» **WORK TASK**: Search the data for the word "right" and copy each line that has it.

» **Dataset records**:
□ □ □ □
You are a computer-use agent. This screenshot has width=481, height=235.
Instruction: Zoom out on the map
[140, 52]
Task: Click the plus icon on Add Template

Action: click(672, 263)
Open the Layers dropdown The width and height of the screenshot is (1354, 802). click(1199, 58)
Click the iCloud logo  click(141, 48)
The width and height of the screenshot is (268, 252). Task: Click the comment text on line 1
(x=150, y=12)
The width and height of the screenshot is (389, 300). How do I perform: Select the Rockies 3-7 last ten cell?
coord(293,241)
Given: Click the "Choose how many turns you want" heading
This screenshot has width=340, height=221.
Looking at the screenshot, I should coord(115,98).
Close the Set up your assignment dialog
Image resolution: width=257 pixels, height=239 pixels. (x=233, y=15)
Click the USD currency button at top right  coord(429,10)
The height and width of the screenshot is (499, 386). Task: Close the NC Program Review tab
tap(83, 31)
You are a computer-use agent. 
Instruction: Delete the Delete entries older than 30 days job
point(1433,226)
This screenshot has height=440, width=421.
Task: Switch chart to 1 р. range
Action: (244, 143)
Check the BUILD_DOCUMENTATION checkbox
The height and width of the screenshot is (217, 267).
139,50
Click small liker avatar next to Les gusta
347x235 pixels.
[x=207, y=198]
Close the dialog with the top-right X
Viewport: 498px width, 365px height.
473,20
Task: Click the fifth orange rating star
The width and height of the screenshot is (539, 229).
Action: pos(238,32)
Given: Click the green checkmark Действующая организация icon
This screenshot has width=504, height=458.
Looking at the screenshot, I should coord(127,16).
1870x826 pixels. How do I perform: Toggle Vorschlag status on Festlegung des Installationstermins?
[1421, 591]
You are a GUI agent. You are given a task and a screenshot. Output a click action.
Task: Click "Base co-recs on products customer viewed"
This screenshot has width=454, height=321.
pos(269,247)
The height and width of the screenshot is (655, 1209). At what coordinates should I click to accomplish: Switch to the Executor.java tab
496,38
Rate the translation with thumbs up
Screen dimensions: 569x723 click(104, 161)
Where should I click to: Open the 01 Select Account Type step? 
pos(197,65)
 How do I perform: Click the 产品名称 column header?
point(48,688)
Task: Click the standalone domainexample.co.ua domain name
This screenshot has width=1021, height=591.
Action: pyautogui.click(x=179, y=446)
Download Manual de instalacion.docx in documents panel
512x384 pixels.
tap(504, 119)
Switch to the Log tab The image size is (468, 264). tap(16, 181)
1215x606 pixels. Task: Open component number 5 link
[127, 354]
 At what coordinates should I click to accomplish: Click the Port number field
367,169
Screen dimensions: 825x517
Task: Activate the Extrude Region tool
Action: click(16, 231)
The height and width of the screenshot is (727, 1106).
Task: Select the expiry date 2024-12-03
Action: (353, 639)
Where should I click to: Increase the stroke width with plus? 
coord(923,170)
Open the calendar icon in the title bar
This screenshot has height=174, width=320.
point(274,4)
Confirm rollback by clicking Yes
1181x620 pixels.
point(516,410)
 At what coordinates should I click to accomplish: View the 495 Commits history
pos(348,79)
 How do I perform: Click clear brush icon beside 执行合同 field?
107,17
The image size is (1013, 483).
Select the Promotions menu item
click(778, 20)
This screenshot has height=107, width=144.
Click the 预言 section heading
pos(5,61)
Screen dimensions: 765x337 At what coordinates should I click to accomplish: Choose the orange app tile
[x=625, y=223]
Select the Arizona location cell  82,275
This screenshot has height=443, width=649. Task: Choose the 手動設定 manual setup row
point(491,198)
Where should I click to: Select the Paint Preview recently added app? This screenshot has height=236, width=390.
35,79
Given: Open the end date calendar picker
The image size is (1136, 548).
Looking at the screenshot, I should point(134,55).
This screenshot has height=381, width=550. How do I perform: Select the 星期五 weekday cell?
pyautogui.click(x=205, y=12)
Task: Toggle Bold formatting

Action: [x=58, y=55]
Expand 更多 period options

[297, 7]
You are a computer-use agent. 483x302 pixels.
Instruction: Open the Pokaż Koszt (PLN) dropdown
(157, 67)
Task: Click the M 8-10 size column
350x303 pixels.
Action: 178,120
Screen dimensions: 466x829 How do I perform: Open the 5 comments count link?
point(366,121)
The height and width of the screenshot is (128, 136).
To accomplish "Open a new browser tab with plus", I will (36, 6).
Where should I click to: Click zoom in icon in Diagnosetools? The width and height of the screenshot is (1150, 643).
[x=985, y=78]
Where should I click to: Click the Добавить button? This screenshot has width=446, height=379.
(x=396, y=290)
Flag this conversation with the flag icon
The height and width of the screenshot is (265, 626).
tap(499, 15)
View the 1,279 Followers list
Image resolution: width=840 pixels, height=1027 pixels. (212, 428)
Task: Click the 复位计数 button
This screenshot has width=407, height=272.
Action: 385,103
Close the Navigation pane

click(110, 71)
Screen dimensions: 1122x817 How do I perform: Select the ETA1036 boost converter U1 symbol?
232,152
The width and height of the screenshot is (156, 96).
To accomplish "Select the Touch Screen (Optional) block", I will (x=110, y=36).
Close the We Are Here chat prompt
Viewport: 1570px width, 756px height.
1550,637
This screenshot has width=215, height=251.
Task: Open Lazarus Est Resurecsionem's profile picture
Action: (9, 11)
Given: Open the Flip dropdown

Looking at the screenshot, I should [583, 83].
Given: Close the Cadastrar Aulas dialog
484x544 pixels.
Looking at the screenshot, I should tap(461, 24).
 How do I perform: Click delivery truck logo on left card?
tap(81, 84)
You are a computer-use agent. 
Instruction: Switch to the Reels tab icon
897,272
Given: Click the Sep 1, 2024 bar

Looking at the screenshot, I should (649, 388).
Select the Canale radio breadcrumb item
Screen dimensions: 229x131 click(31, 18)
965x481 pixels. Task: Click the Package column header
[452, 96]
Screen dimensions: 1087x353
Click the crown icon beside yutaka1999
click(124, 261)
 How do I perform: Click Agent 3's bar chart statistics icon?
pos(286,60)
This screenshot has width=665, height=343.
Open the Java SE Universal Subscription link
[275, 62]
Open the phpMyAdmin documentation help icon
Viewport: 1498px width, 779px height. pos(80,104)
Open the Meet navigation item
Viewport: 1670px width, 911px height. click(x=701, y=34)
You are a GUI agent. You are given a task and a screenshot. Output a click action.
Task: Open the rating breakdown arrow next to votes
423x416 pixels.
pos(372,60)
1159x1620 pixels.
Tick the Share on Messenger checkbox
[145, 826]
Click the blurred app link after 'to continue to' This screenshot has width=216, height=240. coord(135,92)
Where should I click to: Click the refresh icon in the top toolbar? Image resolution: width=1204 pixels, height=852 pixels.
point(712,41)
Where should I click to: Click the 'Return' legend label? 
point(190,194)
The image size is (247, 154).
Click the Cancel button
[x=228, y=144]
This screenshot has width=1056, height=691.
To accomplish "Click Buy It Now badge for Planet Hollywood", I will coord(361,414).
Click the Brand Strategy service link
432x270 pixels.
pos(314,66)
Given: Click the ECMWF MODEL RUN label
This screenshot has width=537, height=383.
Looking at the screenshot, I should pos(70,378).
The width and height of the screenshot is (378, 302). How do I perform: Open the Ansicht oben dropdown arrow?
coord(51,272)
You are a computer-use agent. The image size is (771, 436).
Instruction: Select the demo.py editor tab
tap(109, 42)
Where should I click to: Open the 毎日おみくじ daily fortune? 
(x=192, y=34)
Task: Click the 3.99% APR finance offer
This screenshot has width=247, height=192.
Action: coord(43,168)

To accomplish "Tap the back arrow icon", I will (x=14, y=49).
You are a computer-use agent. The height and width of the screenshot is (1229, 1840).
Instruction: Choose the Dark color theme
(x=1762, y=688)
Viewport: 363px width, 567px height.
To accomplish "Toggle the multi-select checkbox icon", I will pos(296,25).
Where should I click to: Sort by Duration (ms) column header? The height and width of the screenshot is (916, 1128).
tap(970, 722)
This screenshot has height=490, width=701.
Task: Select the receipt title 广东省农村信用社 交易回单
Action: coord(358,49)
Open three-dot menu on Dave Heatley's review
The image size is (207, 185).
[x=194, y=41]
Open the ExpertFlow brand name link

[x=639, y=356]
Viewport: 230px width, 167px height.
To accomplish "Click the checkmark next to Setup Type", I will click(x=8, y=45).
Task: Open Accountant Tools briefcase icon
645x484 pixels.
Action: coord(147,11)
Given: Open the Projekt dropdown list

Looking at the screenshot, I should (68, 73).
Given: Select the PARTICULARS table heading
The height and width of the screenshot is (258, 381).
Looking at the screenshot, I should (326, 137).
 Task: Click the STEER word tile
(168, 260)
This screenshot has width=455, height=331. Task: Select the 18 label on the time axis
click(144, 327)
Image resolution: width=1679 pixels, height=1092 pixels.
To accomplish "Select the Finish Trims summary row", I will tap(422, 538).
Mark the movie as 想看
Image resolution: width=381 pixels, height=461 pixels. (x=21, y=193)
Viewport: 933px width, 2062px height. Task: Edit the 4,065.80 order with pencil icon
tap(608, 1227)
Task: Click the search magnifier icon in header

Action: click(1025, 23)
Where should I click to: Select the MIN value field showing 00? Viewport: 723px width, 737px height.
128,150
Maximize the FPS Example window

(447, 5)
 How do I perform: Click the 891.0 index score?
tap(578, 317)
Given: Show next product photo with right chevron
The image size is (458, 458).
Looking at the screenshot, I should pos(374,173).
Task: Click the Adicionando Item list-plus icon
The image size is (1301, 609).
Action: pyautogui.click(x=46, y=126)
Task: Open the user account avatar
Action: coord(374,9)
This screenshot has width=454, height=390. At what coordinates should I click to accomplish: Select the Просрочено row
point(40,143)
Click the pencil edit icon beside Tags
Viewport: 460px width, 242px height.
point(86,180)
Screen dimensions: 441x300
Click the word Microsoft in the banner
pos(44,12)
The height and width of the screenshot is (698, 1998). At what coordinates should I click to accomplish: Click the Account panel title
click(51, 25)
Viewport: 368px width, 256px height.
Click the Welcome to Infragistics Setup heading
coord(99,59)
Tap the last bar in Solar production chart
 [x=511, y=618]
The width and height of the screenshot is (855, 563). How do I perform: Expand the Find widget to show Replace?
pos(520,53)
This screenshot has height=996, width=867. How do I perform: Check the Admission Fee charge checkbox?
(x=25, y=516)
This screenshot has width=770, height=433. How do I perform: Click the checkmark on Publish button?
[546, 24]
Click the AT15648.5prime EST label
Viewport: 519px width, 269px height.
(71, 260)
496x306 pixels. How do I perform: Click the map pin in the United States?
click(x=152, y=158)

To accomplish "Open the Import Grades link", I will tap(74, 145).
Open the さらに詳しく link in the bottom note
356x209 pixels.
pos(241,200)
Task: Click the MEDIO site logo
□ □ □ □
» **THE COMPLETED TASK**:
Click the USD currency button at top right  coord(429,10)
Close the dialog with the top-right X
Given: Show next product photo with right chevron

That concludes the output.